Seulement 12 des 146 expulsés retrouvés après que les États-Unis les ont renvoyés au Venezuela quelques heures avant que des séismes n'effondrent leur hôtel
Quelques heures après leur arrivée par un vol d'expulsion depuis Miami, 146 Vénézuéliens étaient retenus dans un hôtel de La Guaira lorsque deux séismes majeurs ont frappé, ne laissant pour l'heure que 12 survivants retrouvés.

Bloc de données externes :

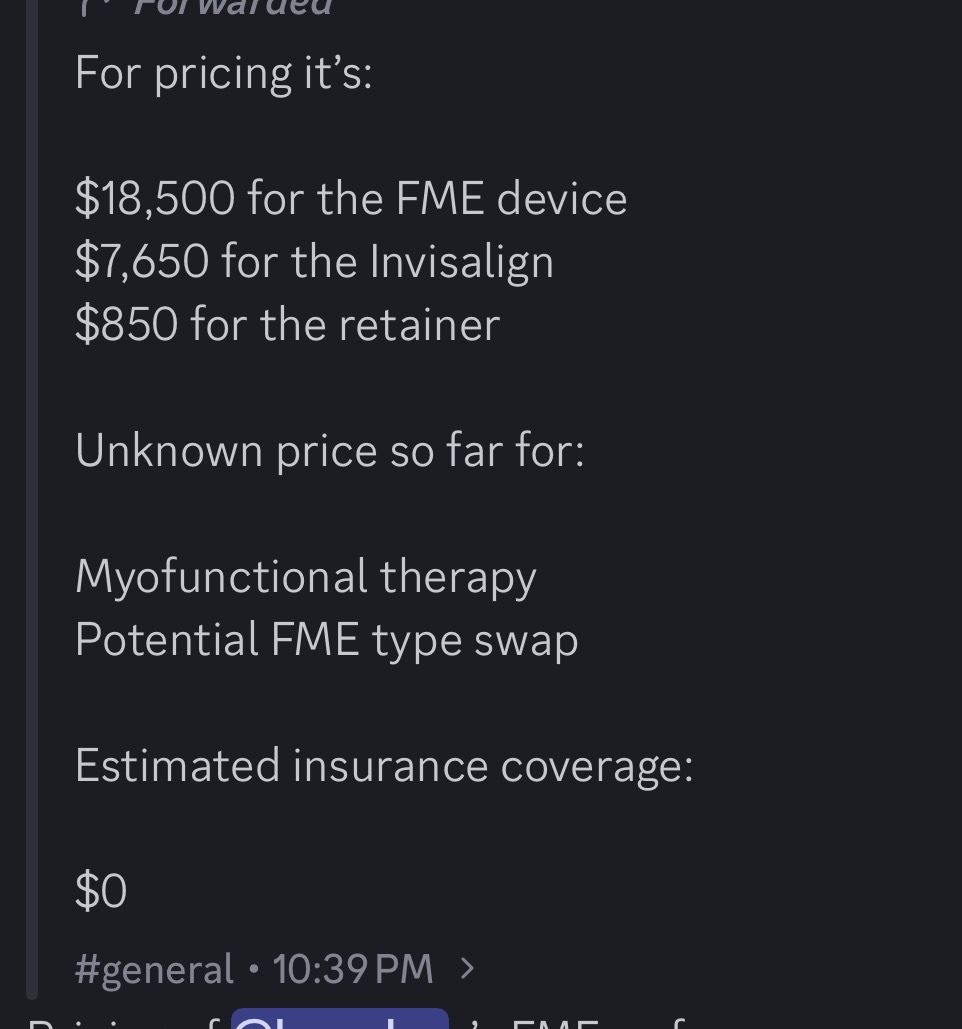Tap the $18,500 price amount
This screenshot has width=962, height=1029.
point(155,198)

Un retour qui tourne à la tragédie
Un vol d'expulsion parti de Miami a atterri à l'aéroport international Simón Bolívar le matin du 24 juin, transportant 146 Vénézuéliens (120 hommes, 19 femmes, 7 enfants) de retour dans leur pays dans le cadre du programme d'expulsion massive des États-Unis. Ils ont été escortés par le Service bolivarien de renseignement national (SEBIN) jusqu'à l'hôtel Santuario La Llanada à La Guaira, un État côtier qui sert de centre de détention et de traitement pour les rapatriés. Des fonctionnaires ont procédé à des examens médicaux et recueilli des données d'identification ; on a dit aux expulsés qu'ils seraient libérés le lendemain.
Une vidéo postée ce matin-là montre le groupe en train de subir les procédures d'entrée, visiblement heureux d'être de retour.

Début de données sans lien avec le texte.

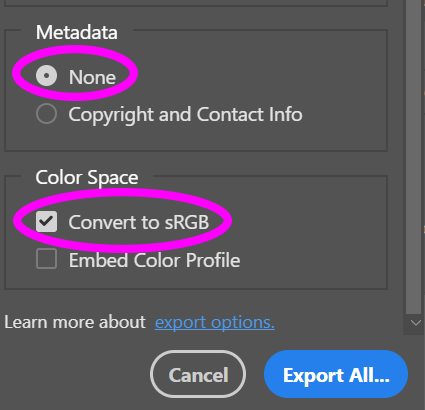
Task: Choose Copyright and Contact Info radio button
Action: click(x=46, y=113)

Deux séismes font s'effondrer l'immeuble
Quelques heures après leur arrivée, deux séismes de magnitude 7,2 et 7,5 ont frappé le nord du Venezuela, La Guaira étant l'une des zones les plus touchées. L'hôtel s'est effondré, piégeant les migrants fraîchement arrivés à l'intérieur. Dans tout le pays, les séismes ont tué au moins 1 450 personnes (certaines sources gouvernementales estiment le bilan à plus de 1 700) et fait plus de 3 150 blessés. Cinq jours plus tard, les équipes de secours continuent de fouiller les décombres, mais sur les 146 expulsés, seuls 12 ont été localisés vivants.
- Total des expulsés
- 146
- Survivants retrouvés
- 12
Des voix venues des décombres
Lisbeth Portillo, 58 ans, a raconté à l'Associated Press qu'elle se tenait sur un balcon du deuxième étage lorsque la première secousse a frappé. « J'ai commencé à entendre "papa, papa, papapa", et j'ai vu les femmes à côté de moi commencer à tomber. Elles criaient toutes à l'aide. » Presque immédiatement, la deuxième secousse a frappé. Portillo a réussi à s'échapper avec une vingtaine d'autres personnes et a marché cinq kilomètres jusqu'à un poste de la Garde nationale. « Je suis née de nouveau ; Dieu m'a donné une seconde chance. »
Un survivant anonyme a décrit à EFE comment il est tombé du deuxième étage et a vu d'autres expulsés sauter par les fenêtres. Coincé sous les décombres, il a entendu des gens appeler des numéros pour vérifier qui était vivant, un compte qui diminuait jusqu'à ce qu'il soit le seul à crier « un ».
Un autre survivant, Joan, a été sauvé lorsqu'une couchette s'est effondrée sur lui, les matelas amortissant l'impact. Sa femme Daniela a déclaré à El País : « Il est en état de choc. »
Les familles exigent des réponses
Des pro accuse les autorités vénézuéliennes de négligence, alléguant que les portes de l'hôtel étaient maintenues fermées à clé. Yulis Salcedo, la mère d'Anderson Daniel Salcedo Lozano, 21 ans, a déclaré que son fils avait supplié qu'on ouvre les portes. « Ils nous ont laissés enfermés comme si nous étions des voleurs, des bandits », a-t-elle dit. Son fils est dans un état critique après avoir subi l'amputation des deux jambes.
D'autres racontent des moments surréalistes : le gouvernement a appelé une sœur pour confirmer la mort de son frère, ignorant qu'il était allongé à côté d'elle à l'hôpital. « Ce n'est pas possible, il est ici avec moi », a-t-elle répondu.
Une campagne d'expulsion qui se poursuit
Les expulsés faisaient partie de la campagne du président Donald Trump en faveur d'expulsions massives. ICE Flight Monitor a suivi 288 vols d'expulsion américains vers 38 pays rien qu'en mai, dont 12 vers le Venezuela. Les vols vers Caracas ont repris en février 2025 après une suspension de 13 mois. Les rapatriés ont été traités dans le cadre du programme « Misión Vuelta a la Patria », qui prend en charge les expulsés des États-Unis depuis 2025.